Instabilities, solitons, and rogue waves in PT-coupled nonlinear waveguides

TL;DR

This paper investigates the modulational instability and rogue wave formation in PT-symmetric nonlinear waveguides, revealing how cross-phase modulation influences rogue wave stability and providing analytical stability conditions for solitons.

Contribution

It introduces a detailed analysis of rogue wave dynamics and stability in PT-coupled nonlinear Schrödinger systems, including analytical stability regions for solitons.

Findings

Cross-phase modulation partially stabilizes rogue waves.
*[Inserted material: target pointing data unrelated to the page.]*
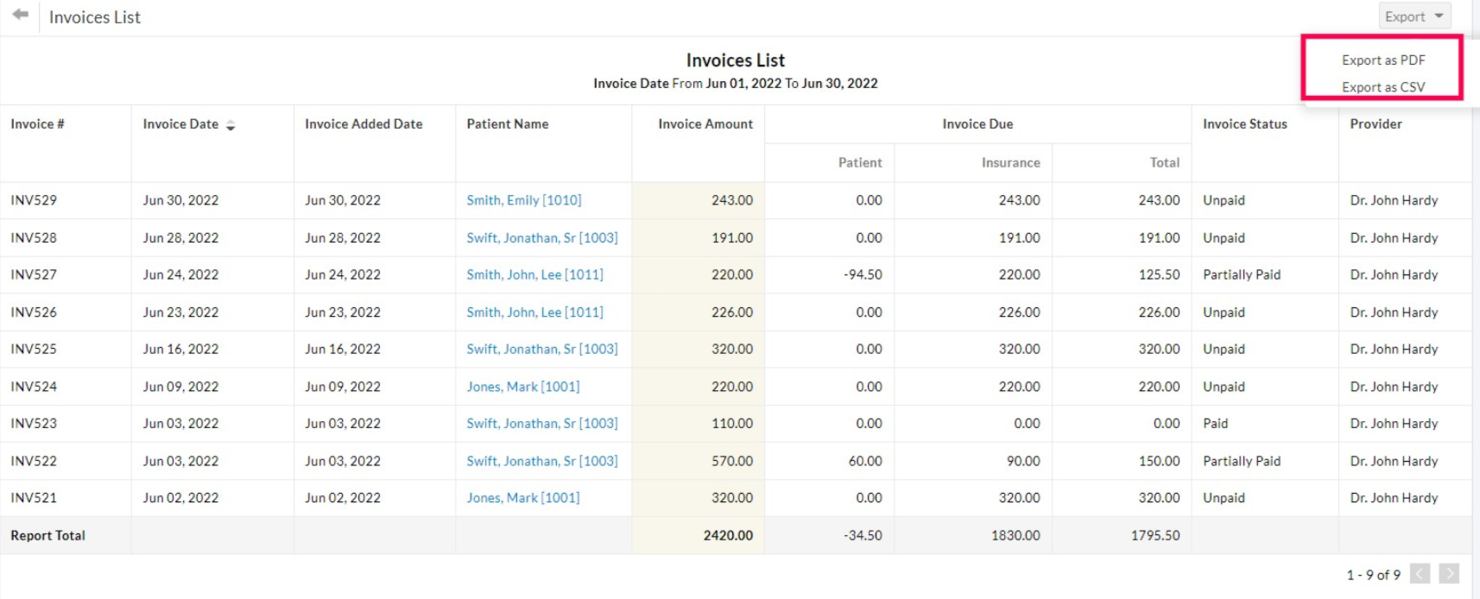Click the previous page arrow
This screenshot has height=599, width=1480.
[x=1419, y=574]
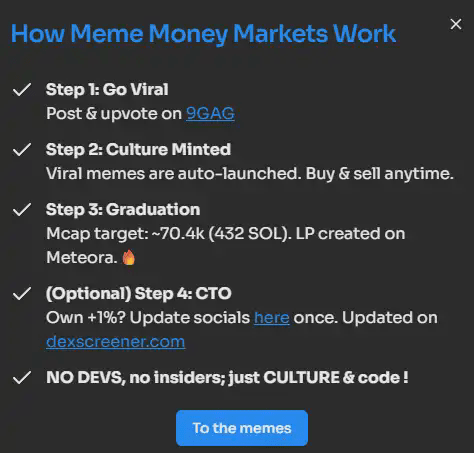Click the checkmark beside Step 3: Graduation

22,210
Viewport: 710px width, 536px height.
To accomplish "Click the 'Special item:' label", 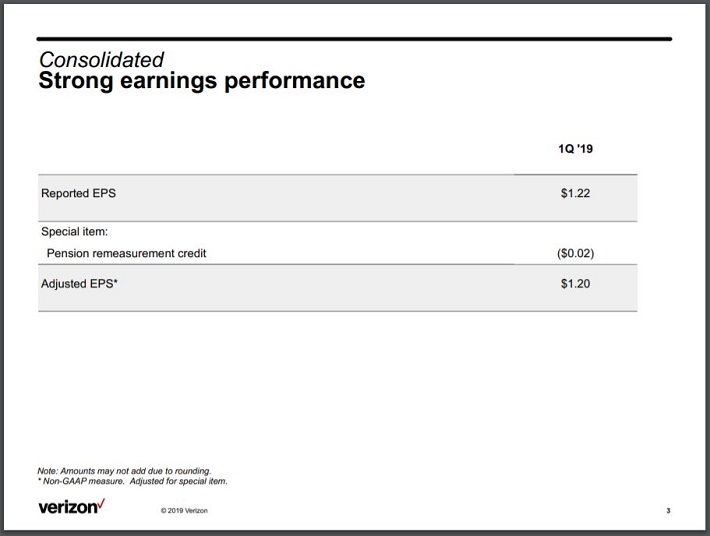I will coord(74,232).
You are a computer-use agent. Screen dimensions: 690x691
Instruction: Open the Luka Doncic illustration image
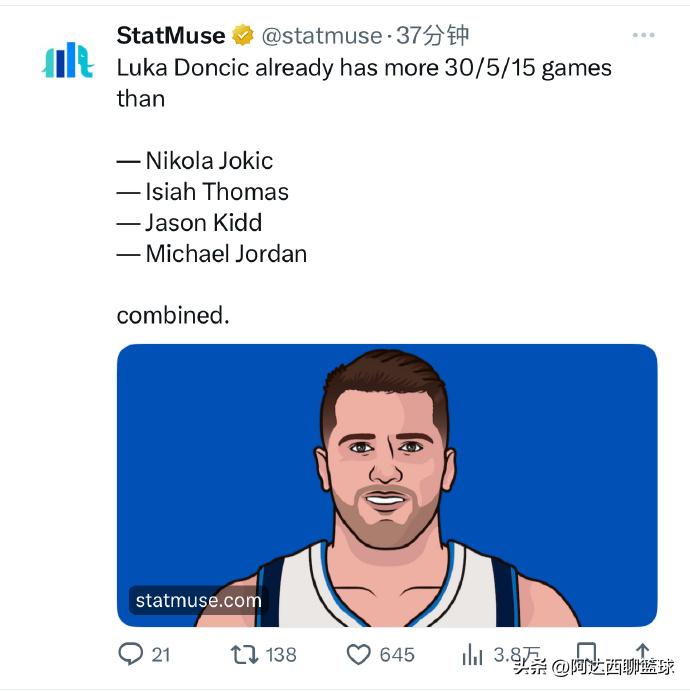(387, 485)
Analytical stability regions for PT-symmetric solitons are derived.

Direct simulations confirm the analytical stability results.

Abstract

We considered the modulational instability of continuous-wave backgrounds, and the related generation and evolution of deterministic rogue waves in the recently introduced parity-time (PT)-symmetric system of linearly-coupled nonlinear Schr\"odinger equations, which describes a Kerr-nonlinear optical coupler with mutually balanced gain and loss in its cores. Besides the linear coupling, the overlapping cores are coupled through cross-phase-modulation term too. While the rogue waves, built according to the pattern of the Peregrine soliton, are (quite naturally) unstable, we demonstrate that the focusing cross-phase-modulation interaction results in their partial stabilization. For PT-symmetric and antisymmetric bright solitons, the stability region is found too, in an exact analytical form, and verified by means of direct simulations.